» **Text excerpt**:
-*-
Wednesday, 25 August 2010

Canon 7D: It's Not Me, It's You

If you’re a Canon shooter, you may have heard of users having problems with the 7D’s autofocus. Hell, even those-who-must-not-be-named have heard of issues with this camera (they seem to like to laugh about it and try to tempt me over to the dark side.) Anyway, after ploughing my way through a few 7D copies, I finally hit my Eureka moment when I landed one that actually works.

The history (the boring bit – skip this is you’d rather read my findings on the 7D’s workings and quirks!):

7D 1: Returned to the shop for a replacement within an hour of purchase. Why? I noticed the viewfinder was scratched right out of the box. I’m not sure if I should really label this 7D number 1 since I have no idea if it had any focus problems or not – I didn’t even get as far as charging the battery.

7D 2: The problem? Total inconsistency with focussing, even in its most basic, simplest AF mode, on still objects, on a tripod etc. I shot wide-open, all in one-shot, single-point with the centre-point manually selected. One shot would be fine, the next would be front focused, the next would be completely OOF, and the next would be back focused. Micro adjustment was useless since I was getting crazy results that showed -2 and -9 to be perfect, but every value in between was OOF. I tested it on tripod, centre-point, mirror lock-up, the works, but still no joy or consistency with my test results. I returned the camera for a refund and decided to try a different retailer.

7D 3: Well this time, it was consistent all right – the problem was that when I increased the camera-to-subject distance, it would front-focus massively... every single time. Basically, for headshots when I was up close and personal, it would nail focus, but for full body shots, focus would go AWOL. If I only had one lens I might’ve said the lens was at fault and needed micro adjusting at different values through its focal lengths… but for this problem to occur with all 5 of my lenses?! Nope, this was yet another pesky camera problem. This time, I sent it to Canon under warranty, along with my Canon 50mm f1.8.

Canon recalibrated 7D 3 and sent it back. Did they fix the problem? Yes! Except… Oh no, except that it came back with a whole new problem. Now I could get a focused full body shot, hooray – but unfortunately it came back with total inconsistency – the same sort I’d experienced with 7D 2. Canon also kindly replaced the AF in my nifty fifty (Canon 50mm 1.8 lens).

Canon 7D 3 was sent back to Canon under warranty for a second time. For a start, they realised that in replacing the AF mechanism in my nifty-fifty lens, they’d actually busted it. Ho hum. Canon then tested the camera and called me to say they would like to send me brand new replacements for my 7D and my lens.

7D 4 arrived, along with my new lens. All seemed fine. While waiting for the replacement to come through, I sold all my Sigma lenses. I wanted optimum focus performance so thought I’d better go with Canon. The Canon 17-55mm arrived and there were a few issues, but I solved them (with the help of my fellow Flickrites) by micro adjusting (this time all the results were consistent – I knew this was a great sign) and also by avoiding Spot AF (I’ll explain more later). My thoughts on this copy of the 7D? This camera rocks!
-*-
» **Exercise set**:
A. Summarize the Canon 7D post in two sentences.
B. In the Canon 7D post, rewrite the paragraph beginning "7D 2: The problem?" as a bulleted list that keeps its main facts.

» **Collection entries**:
-*-
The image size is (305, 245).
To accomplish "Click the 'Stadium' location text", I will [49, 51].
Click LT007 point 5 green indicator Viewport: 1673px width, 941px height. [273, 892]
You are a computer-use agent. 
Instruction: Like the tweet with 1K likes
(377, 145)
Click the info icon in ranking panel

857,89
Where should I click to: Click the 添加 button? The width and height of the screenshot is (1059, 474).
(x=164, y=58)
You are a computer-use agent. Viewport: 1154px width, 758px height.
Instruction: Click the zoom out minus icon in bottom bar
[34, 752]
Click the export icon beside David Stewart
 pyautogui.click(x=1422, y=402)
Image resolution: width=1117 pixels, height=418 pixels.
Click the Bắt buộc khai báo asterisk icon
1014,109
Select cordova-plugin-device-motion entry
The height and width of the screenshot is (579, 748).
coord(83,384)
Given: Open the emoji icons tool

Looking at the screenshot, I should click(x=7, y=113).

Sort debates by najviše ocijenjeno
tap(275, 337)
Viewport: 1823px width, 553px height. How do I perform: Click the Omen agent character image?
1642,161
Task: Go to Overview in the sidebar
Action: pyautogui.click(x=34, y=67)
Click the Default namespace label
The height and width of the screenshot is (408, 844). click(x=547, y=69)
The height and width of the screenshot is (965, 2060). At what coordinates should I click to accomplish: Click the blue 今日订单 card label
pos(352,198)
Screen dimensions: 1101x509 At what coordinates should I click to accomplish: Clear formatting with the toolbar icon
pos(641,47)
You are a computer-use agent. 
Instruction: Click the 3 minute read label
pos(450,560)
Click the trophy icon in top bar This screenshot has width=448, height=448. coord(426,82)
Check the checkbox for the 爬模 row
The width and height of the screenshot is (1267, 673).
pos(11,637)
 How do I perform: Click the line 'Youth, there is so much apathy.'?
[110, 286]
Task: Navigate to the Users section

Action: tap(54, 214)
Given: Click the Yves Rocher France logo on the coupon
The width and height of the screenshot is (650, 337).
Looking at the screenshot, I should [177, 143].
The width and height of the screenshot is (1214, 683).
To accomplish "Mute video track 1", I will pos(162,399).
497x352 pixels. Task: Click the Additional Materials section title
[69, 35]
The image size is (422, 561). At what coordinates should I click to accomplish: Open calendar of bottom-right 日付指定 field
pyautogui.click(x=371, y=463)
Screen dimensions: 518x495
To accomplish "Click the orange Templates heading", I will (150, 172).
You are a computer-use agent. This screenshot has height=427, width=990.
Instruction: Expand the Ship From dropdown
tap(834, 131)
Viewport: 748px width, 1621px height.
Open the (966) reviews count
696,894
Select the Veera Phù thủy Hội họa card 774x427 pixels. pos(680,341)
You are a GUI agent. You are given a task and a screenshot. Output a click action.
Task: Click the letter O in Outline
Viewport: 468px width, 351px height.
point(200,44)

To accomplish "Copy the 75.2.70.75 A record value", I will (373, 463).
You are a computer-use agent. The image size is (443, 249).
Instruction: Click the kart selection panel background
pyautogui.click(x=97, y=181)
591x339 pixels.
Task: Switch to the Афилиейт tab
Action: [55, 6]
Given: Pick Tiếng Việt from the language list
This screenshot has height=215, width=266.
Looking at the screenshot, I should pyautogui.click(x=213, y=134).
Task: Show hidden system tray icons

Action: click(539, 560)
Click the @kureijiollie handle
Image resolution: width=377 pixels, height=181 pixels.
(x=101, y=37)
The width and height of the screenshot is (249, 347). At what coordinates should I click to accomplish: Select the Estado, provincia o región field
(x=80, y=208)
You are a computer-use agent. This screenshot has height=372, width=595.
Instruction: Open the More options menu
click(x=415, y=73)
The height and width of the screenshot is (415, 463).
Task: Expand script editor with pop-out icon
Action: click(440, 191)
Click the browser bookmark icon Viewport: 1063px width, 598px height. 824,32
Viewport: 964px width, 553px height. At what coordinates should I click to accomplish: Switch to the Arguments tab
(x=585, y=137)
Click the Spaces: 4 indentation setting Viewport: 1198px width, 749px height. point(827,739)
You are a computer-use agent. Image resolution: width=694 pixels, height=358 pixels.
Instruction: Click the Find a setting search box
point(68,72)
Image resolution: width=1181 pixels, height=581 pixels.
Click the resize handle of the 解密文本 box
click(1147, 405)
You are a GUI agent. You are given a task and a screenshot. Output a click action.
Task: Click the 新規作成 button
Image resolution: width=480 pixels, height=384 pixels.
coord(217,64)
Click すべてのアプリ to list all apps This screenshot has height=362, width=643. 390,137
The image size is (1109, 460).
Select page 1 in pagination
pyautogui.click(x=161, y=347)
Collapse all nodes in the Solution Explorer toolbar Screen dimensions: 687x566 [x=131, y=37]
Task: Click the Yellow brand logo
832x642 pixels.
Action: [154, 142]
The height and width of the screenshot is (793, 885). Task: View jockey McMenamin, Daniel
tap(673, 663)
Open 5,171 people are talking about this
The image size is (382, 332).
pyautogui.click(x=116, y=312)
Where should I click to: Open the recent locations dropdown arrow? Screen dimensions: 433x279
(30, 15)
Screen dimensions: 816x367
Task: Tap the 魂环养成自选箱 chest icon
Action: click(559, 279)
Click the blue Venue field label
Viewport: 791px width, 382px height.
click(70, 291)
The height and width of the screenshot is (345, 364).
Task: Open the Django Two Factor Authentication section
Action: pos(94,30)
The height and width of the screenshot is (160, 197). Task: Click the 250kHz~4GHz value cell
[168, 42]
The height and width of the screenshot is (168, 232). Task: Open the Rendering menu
-*-
» **Task-by-task solutions**:
A. After going through several copies of the Canon 7D, the writer finally landed one whose autofocus works. Earlier copies had a scratched viewfinder, inconsistent focusing, or heavy front-focusing at longer distances, and two warranty trips to Canon ended with brand-new replacements for the camera and the 50mm f1.8 lens.

B.
- Problem: focusing was totally inconsistent, even in the simplest AF mode, on still objects and on a tripod.
- Settings: shot wide open, one-shot, single point, with the center point selected manually.
- Results changed from shot to shot: fine, front focused, completely out of focus, back focused.
- Micro adjustment was useless: -2 and -9 looked perfect, but every value in between was out of focus.
- Testing with a tripod, the center point and mirror lock-up still gave no consistent results.
- The camera went back for a refund, and the next attempt was with a different retailer.